Jean Valjean was pronounced guilty and was condemned to the death
penalty in consequence. This criminal refused to lodge an appeal.
The king, in his inexhaustible clemency, has deigned to commute
his penalty to that of penal servitude for life. Jean Valjean was
immediately taken to the prison at Toulon.


The reader has not forgotten that Jean Valjean had religious
habits at M. sur M. Some papers, among others the Constitutional,
presented this commutation as a triumph of the priestly party.

Jean Valjean changed his number in the galleys. He was called 9,430.

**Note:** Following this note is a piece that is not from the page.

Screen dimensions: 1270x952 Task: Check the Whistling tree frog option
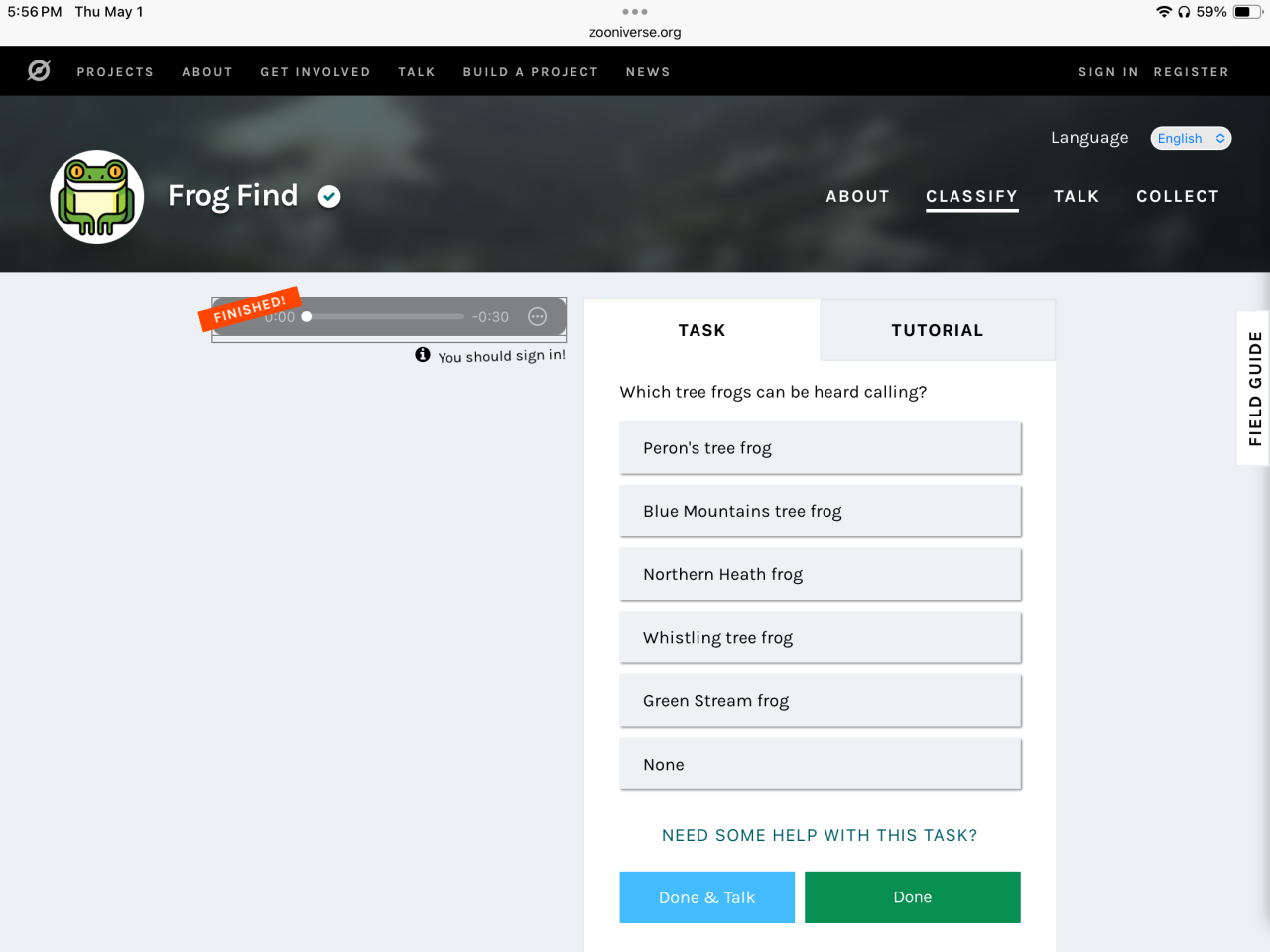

However, and we will mention it at once in order that we may not be
obliged to recur to the subject, the prosperity of M. sur M. vanished
with M. Madeleine; all that he had foreseen during his night
of fever and hesitation was realized; lacking him, there actually
was a soul lacking. After this fall, there took place at M. sur
M. that egotistical division of great existences which have fallen,
that fatal dismemberment of flourishing things which is accomplished
every day, obscurely, in the human community, and which history has
noted only once, because it occurred after the death of Alexander.
Lieutenants are crowned kings; superintendents improvise manufacturers
out of themselves. Envious rivalries arose. M. Madeleine's vast
workshops were shut; his buildings fell to ruin, his workmen
were scattered. Some of them quitted the country, others abandoned
the trade. Thenceforth, everything was done on a small scale,
instead of on a grand scale; for lucre instead of the general good.
There was no longer a centre; everywhere there was competition
and animosity. M. Madeleine had reigned over all and directed all.
No sooner had he fallen, than each pulled things to himself;
the spirit of combat succeeded to the spirit of organization,
bitterness to cordiality, hatred of one another to the benevolence
of the founder towards all; the threads which M. Madeleine had set
were tangled and broken, the methods were adulterated, the products
were debased, confidence was killed; the market diminished,
for lack of orders; salaries were reduced, the workshops stood still,
bankruptcy arrived. And then there was nothing more for the poor.
All had vanished.

The state itself perceived that some one had been crushed somewhere.
Less than four years after the judgment of the Court of Assizes
establishing the identity of Jean Valjean and M. Madeleine,
for the benefit of the galleys, the cost of collecting taxes had
doubled in the arrondissement of M. sur M.; and M. de Villele called
attention to the fact in the rostrum, in the month of February, 1827.